Unlike February, where every member voted to keep the base rate at its current level of 0.5%, two committee members voted in favour of a 0.25% rise at the March meeting, suggesting a possible rise is on the cards sooner rather than later. Both Ian McCafferty and Michael Saunders were in favour of raising the rate to 0.75%. As a result, markets expect and are prepared for an increase to take place at the next meeting in May. While inflationary pressures have eased slightly in recent weeks, inflation still remains above the central bank’s target. Even though inflation in February stood at 2.7%, the lowest figure since July 2017 and down on the 3% recorded the previous month, this is still higher than the Bank of England’s 2% target.
The wider economy is, however, performing better than expected, with wages rising at their fastest level for nearly three years and expectations of GDP growth being revised upwards for 2018. The 1.6% predicted last autumn has now been increased to 1.8%, in light of a stronger recent economic performance.

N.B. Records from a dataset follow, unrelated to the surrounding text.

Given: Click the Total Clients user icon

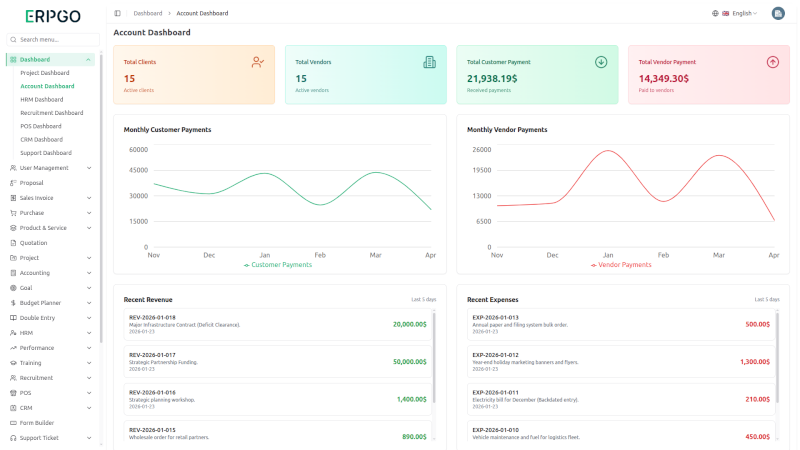Looking at the screenshot, I should click(258, 62).
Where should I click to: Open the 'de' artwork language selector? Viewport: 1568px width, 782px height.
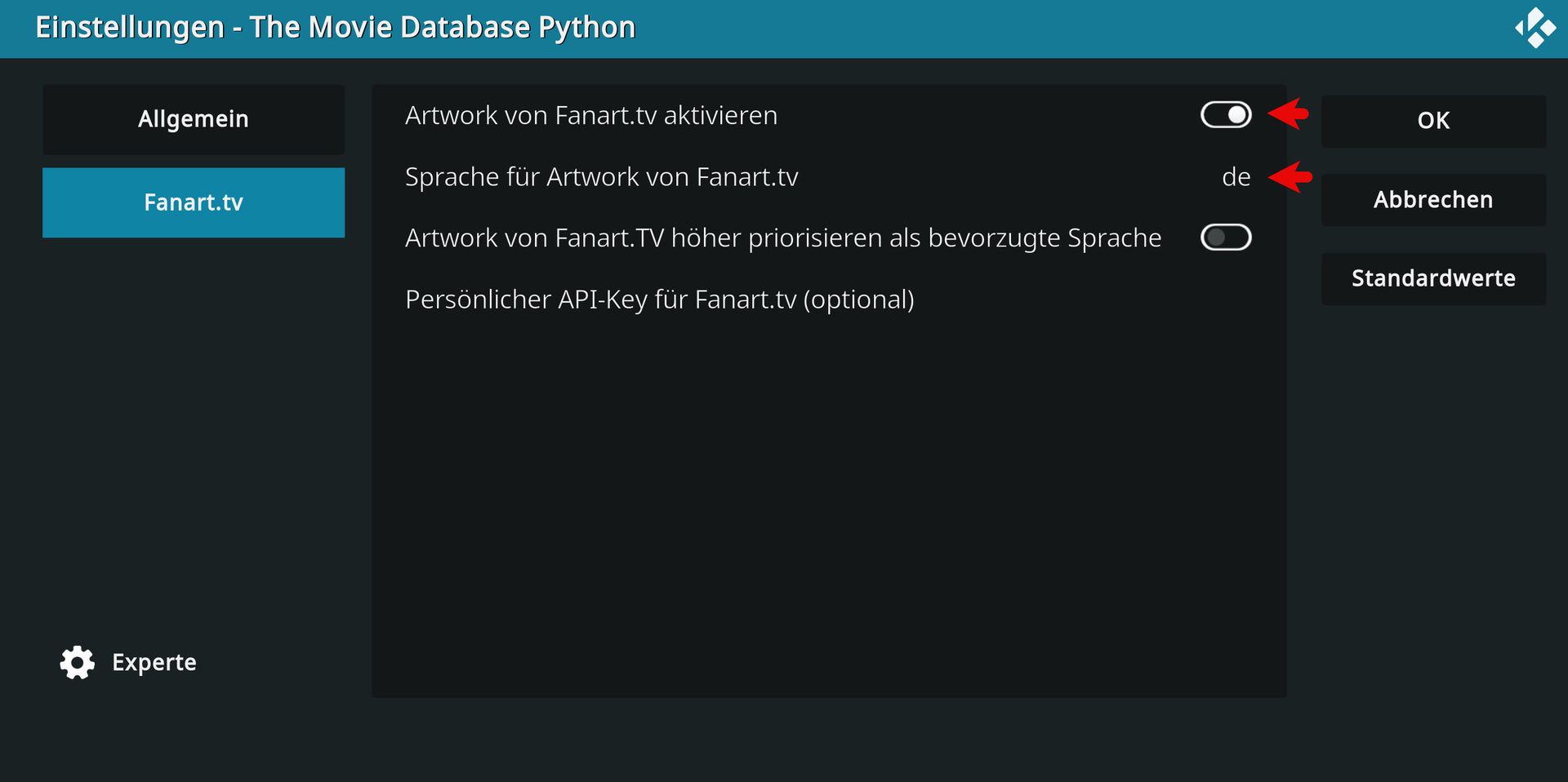(1236, 176)
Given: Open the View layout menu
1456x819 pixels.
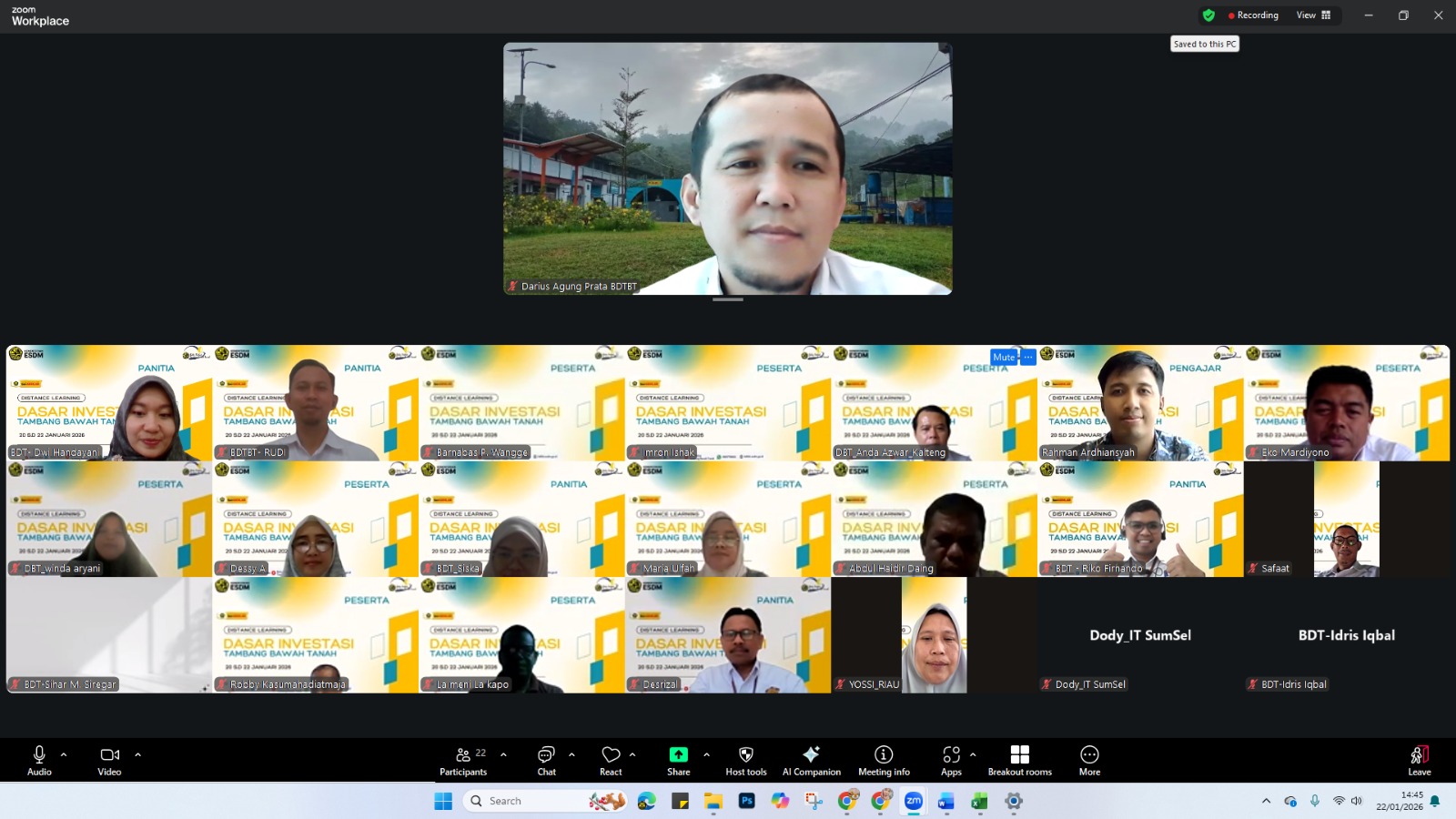Looking at the screenshot, I should tap(1313, 15).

Following the MPC announcement, the value of sterling against the dollar nudged up to $1.42 before stabilising at the $1.41 mark.
The two-year swap rate continued its recent rises in the wake of the decision. Trades are now taking place at around 1.11%, compared to 1% at the start of the month. The UK two-year swap rate of 1.11% is now at the highest level seen in almost three years. More significantly, the 3 month Libor has now reached 69bps being the highest level since summer 2012.